This very question is often posed by my husband when we are running errands on Saturday afternoon. The point of the question isn't to determine how much we can fit into one day or what the schedule holds. Quite the contrary, the question is an invitation to slow down, to not drive aggressively, to embody patience.
Patience is a virtue that doesn't come naturally to me. Unlike the men who are sauntering in this photo taken in Paris while on sabbatical five years ago, I walk at a pace that often leaves blisters on my feet rather than allowing my soles to feel the cushion beneath them. My DISC personality profile points to a person who can sometimes be experienced as a whirlwind as I seek to accomplish a certain amount of work each day.
And then Friday comes.
And I'm faced with the choice to choose sabbath, rest and re-creation or keep going, multi-tasking, checking my email, running full speed ahead.
Which choice do you make most often?
Do you seek to hear the voice that beckons with an invitation to stop and trust that enough has been done for this week? Or do you feel guilty if you don't keep working, keep responding, keep producing?
Jesus extends the invitation, "Come away with me. Let us go alone to a quiet place and rest for a while." We hear the words and start to remember that keeping the sabbath holy is one of the Ten Commandments, on par with truth-telling and not murdering. Is reading the words enough to get you to stop? Do you have enough trust that everything will be okay without you--for just a bit?
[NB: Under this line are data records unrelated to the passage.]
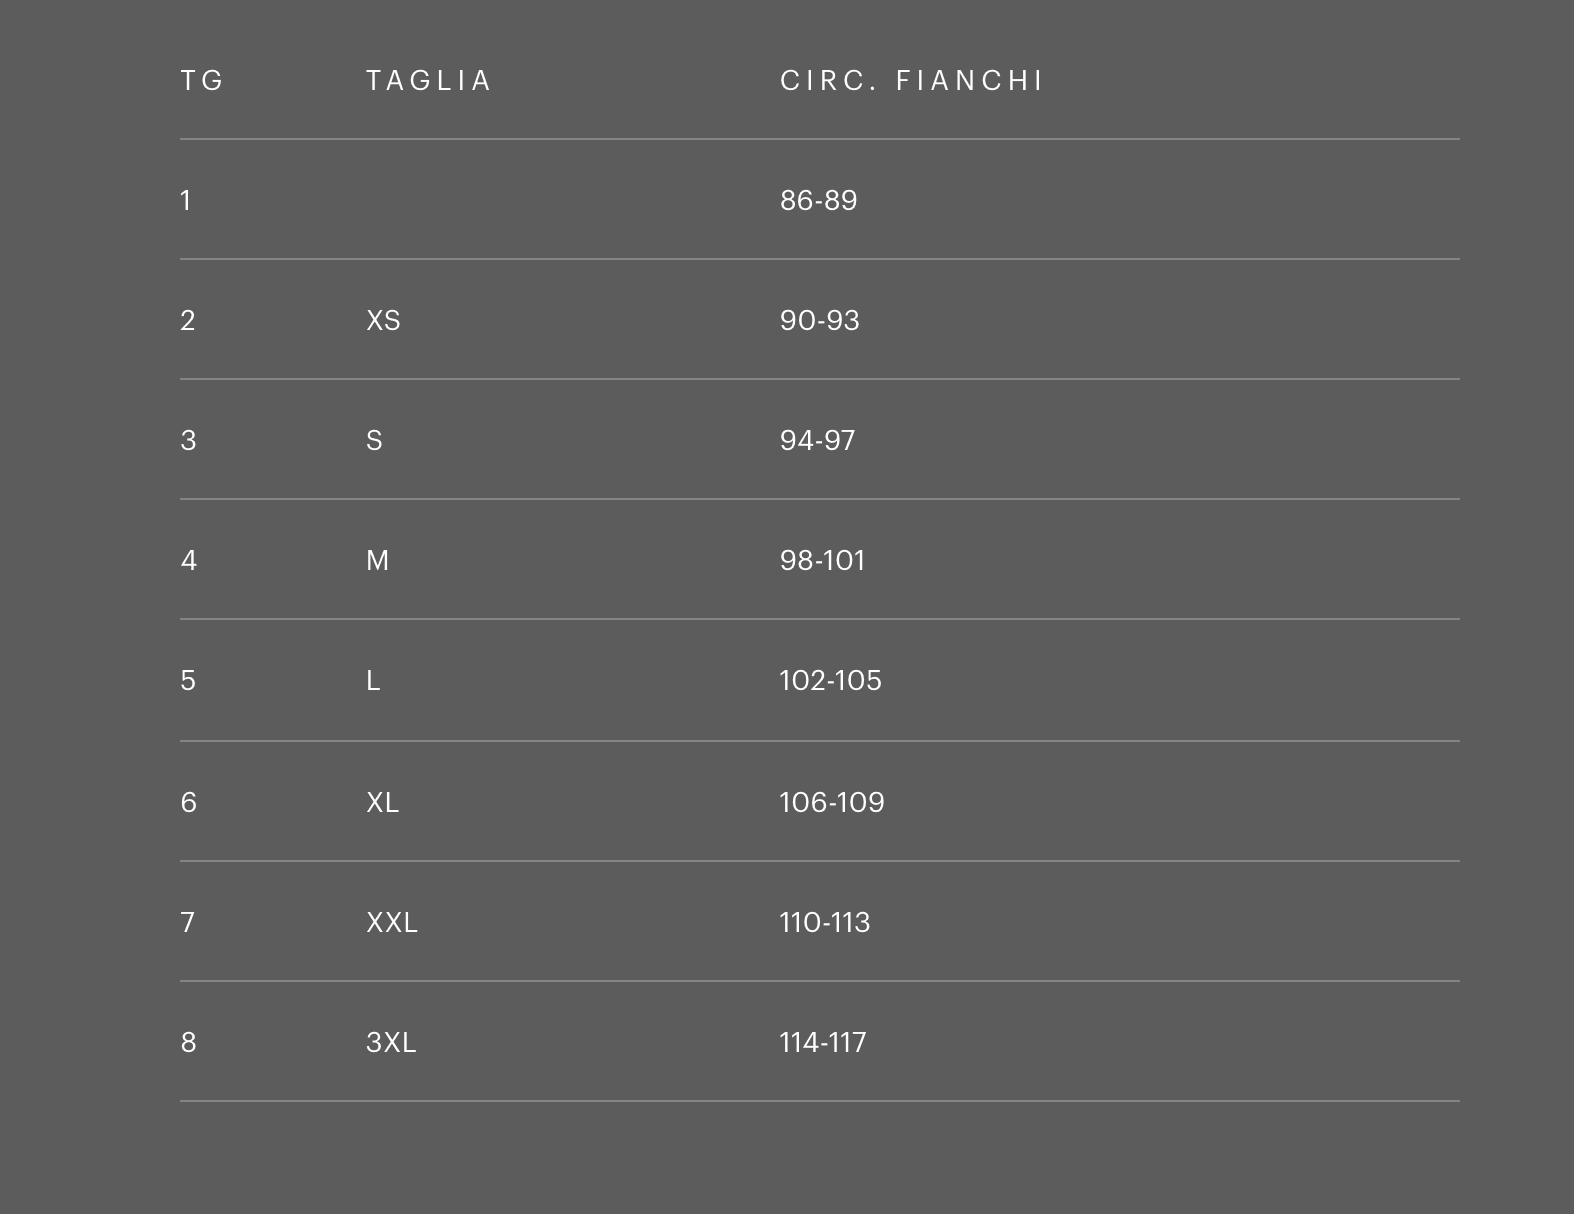
Task: Click size S in Taglia column
Action: 374,440
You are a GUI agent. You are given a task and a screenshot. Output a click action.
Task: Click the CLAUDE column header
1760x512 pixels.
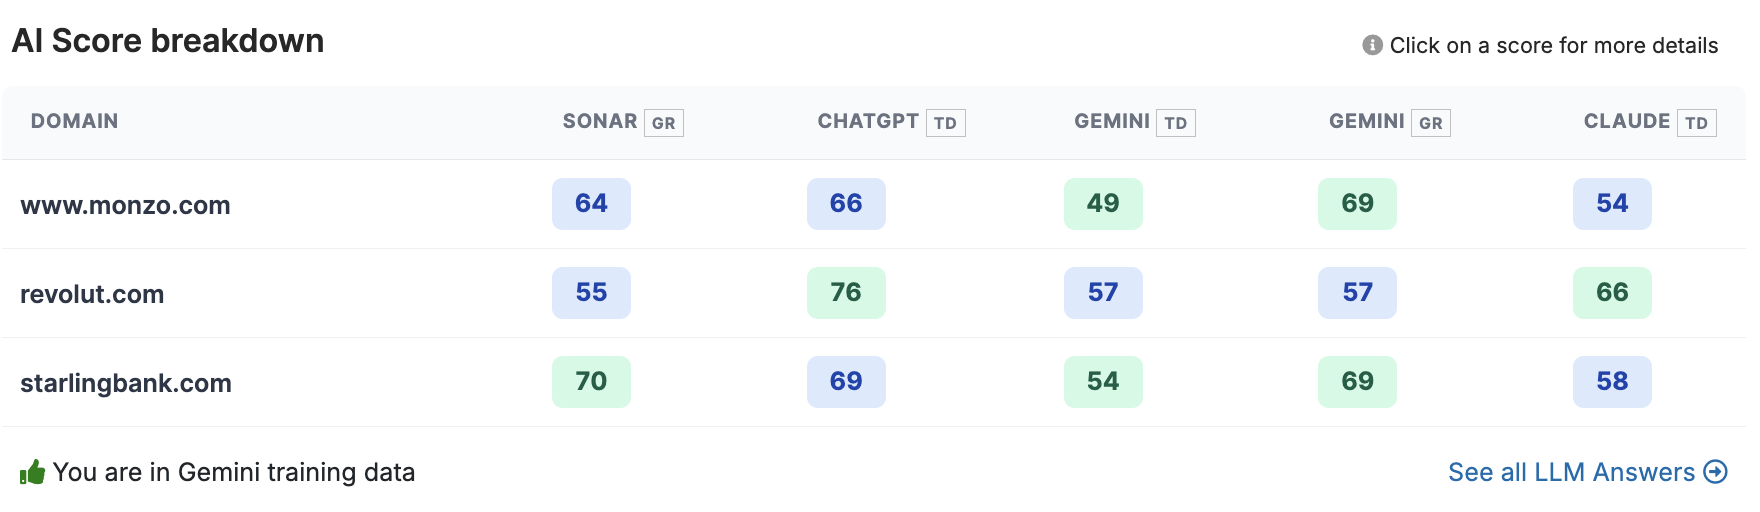coord(1626,121)
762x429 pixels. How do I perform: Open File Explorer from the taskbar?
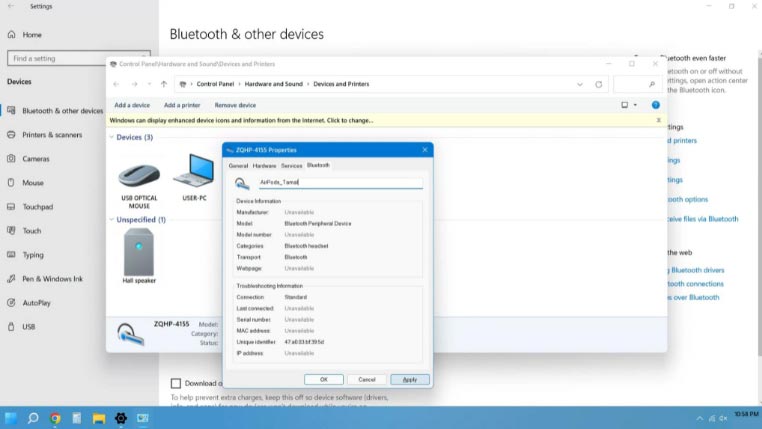99,418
A sidewalk artist gave a gift to our neighborhood at the start of this week. "Adopt the pace of nature. Her secret is patience" are the words that greeted me Monday morning on a foot bridge that leads me to the gym. The invitation was there again on Tuesday and once more today since rain has not fallen this week.
I wonder how many people have slowed down, greeted their neighbors passing by, even stopped to smell a rose or two, as a result of this artist's offering?
What if this artwork is meant to be a means of grace, a way God comes to us -- entering the ordinariness of life and making it extraordinary?
I wonder what might happen if I adopted nature's pace, sauntered a bit, refused to check my email again until Sunday and trusted that everything will, indeed, be okay?
How might God be trying to get your attention today--whatever road you travel?